Typ-1-Diabetes dramatisch im Steigen begriffen
Beinahe unbemerkt und im Schatten der Typ-2-Diabetes-Epidemie bleiben Meldungen über dramatische Anstiege der Inzidenz des Diabetes mellitus Typ 1. Betroffen sind vor allem auch immer jüngere Kinder. Wir sprachen mit Prof. Dr. med. Decio Eizirik, dem Leiter des Laboratoriums für Experimentelle Medizin an der Université Libre de Bruxelles.
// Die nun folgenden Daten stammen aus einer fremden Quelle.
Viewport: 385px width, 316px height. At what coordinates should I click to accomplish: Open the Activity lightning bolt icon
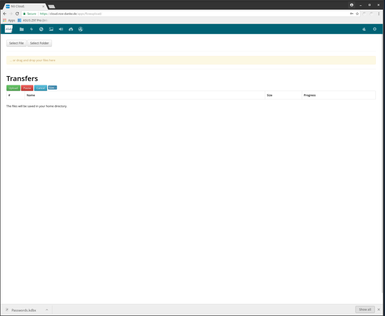31,29
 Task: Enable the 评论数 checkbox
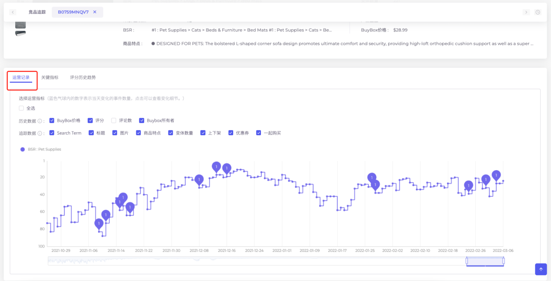pos(114,120)
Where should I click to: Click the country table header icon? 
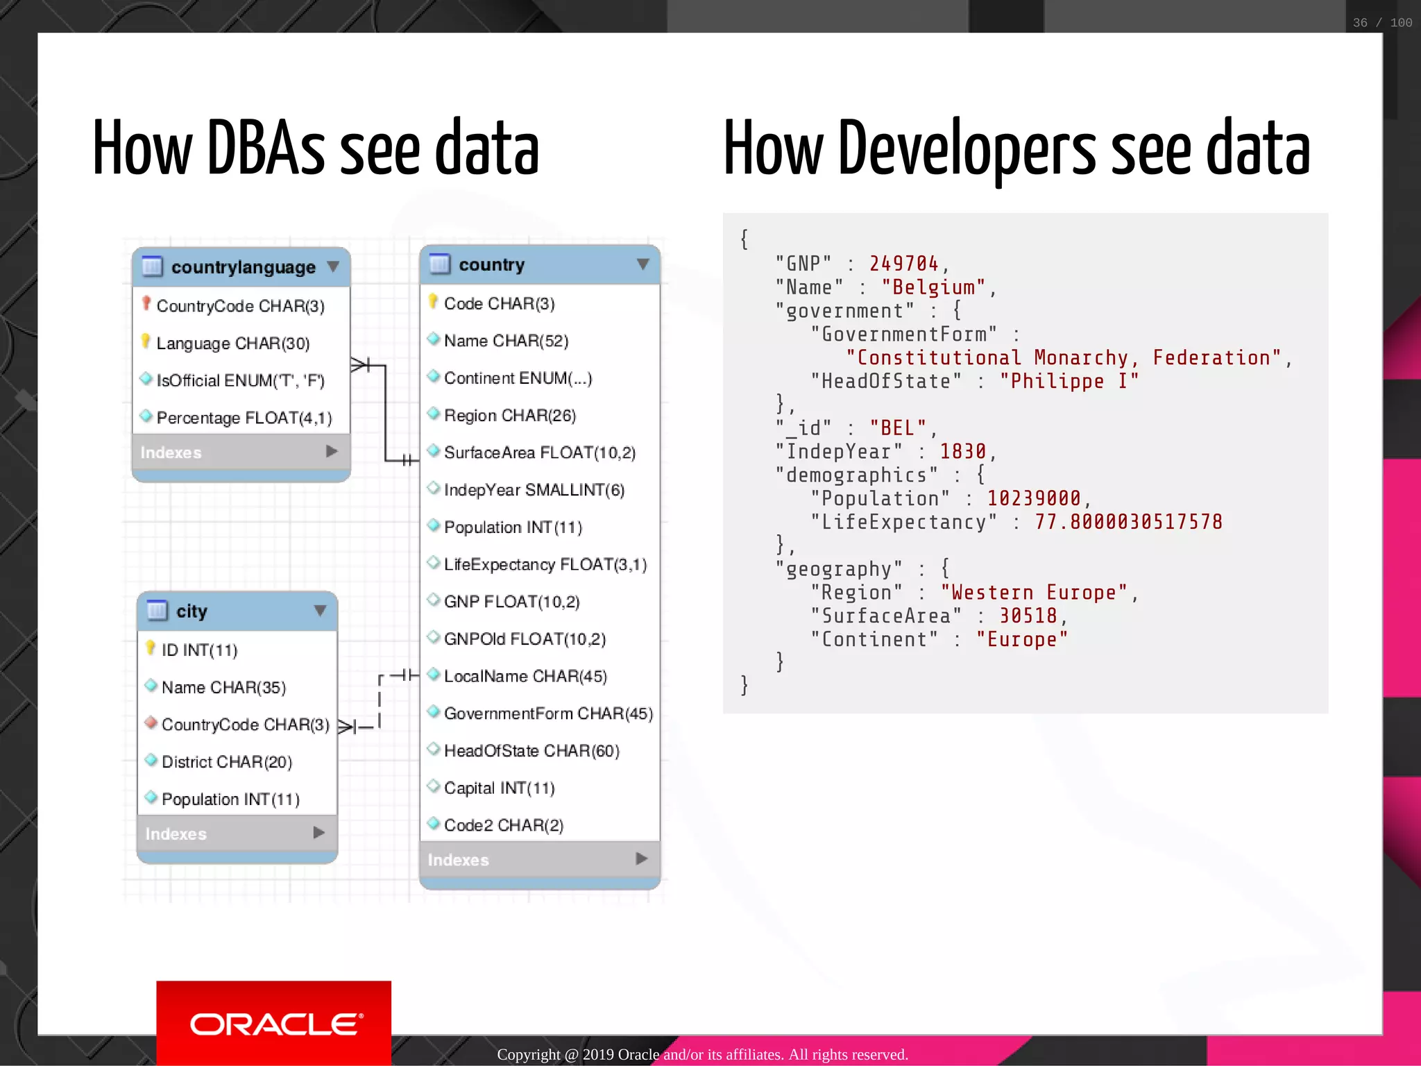440,264
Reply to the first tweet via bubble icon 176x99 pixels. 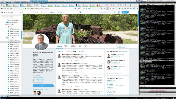click(x=63, y=61)
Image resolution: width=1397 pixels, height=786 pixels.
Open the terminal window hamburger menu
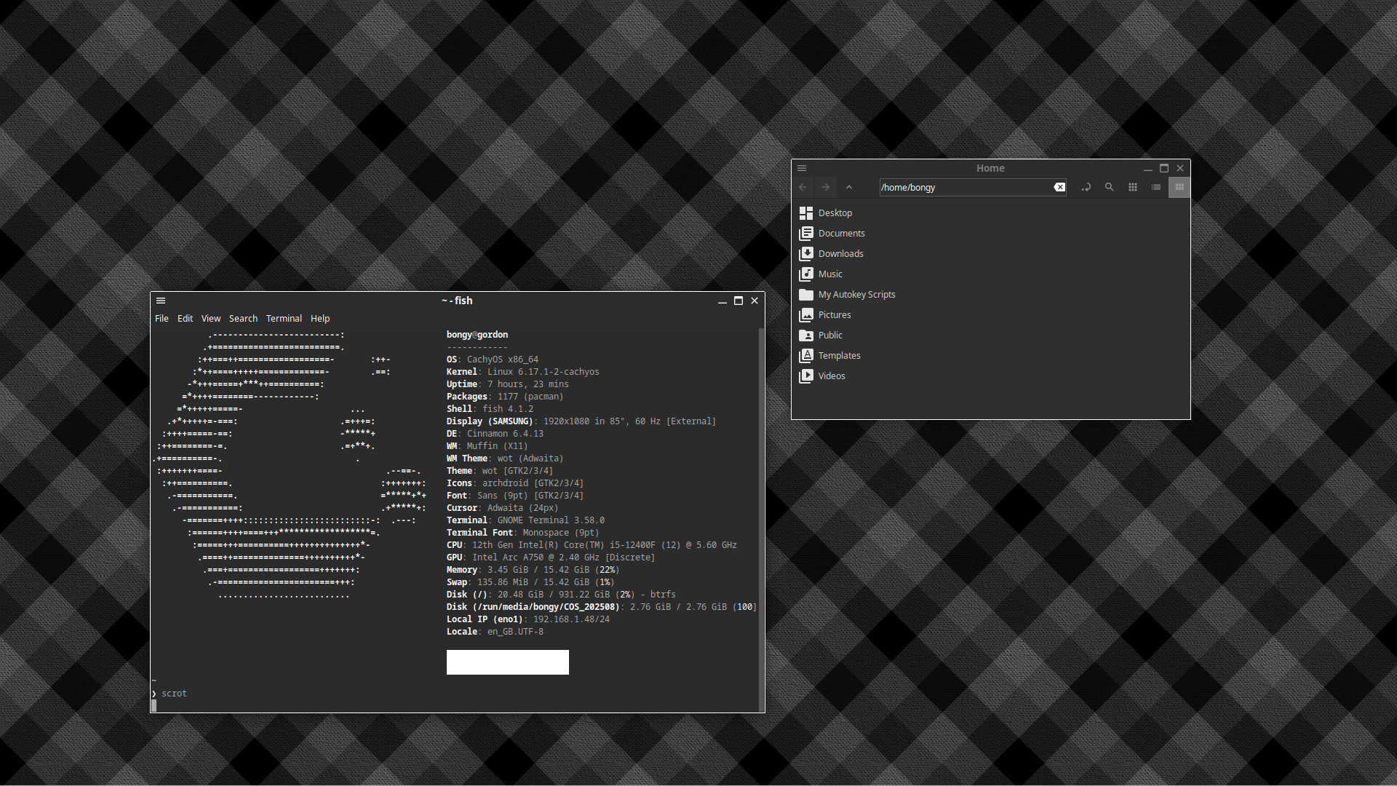point(161,301)
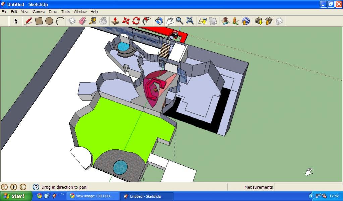Screen dimensions: 343x201
Task: Select the arrow Select tool
Action: (x=15, y=21)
C ongressSelection: Herr Professor Eizirik, wir hören von einer steigenden Inzidenz des Typ-1-Diabetes, gibt es die wirklich? Prof. Dr. med. Decio Eizirik: Ja, ganz sicher. Ich denke, wir haben derzeit eine wirklich ernste Situation. So ist die Inzidenz des Typ1-Diabetes beispielsweise in Finnland, wo es sehr gute Daten gibt, seit den Fünfzigerjahren auf das Fünffache gestiegen. Ähnliche Entwicklungen sehen wir in ganz Europa und – soweit sich das eben aus dem verfügbaren Datenmaterial feststellen lässt – auf der ganzen Welt.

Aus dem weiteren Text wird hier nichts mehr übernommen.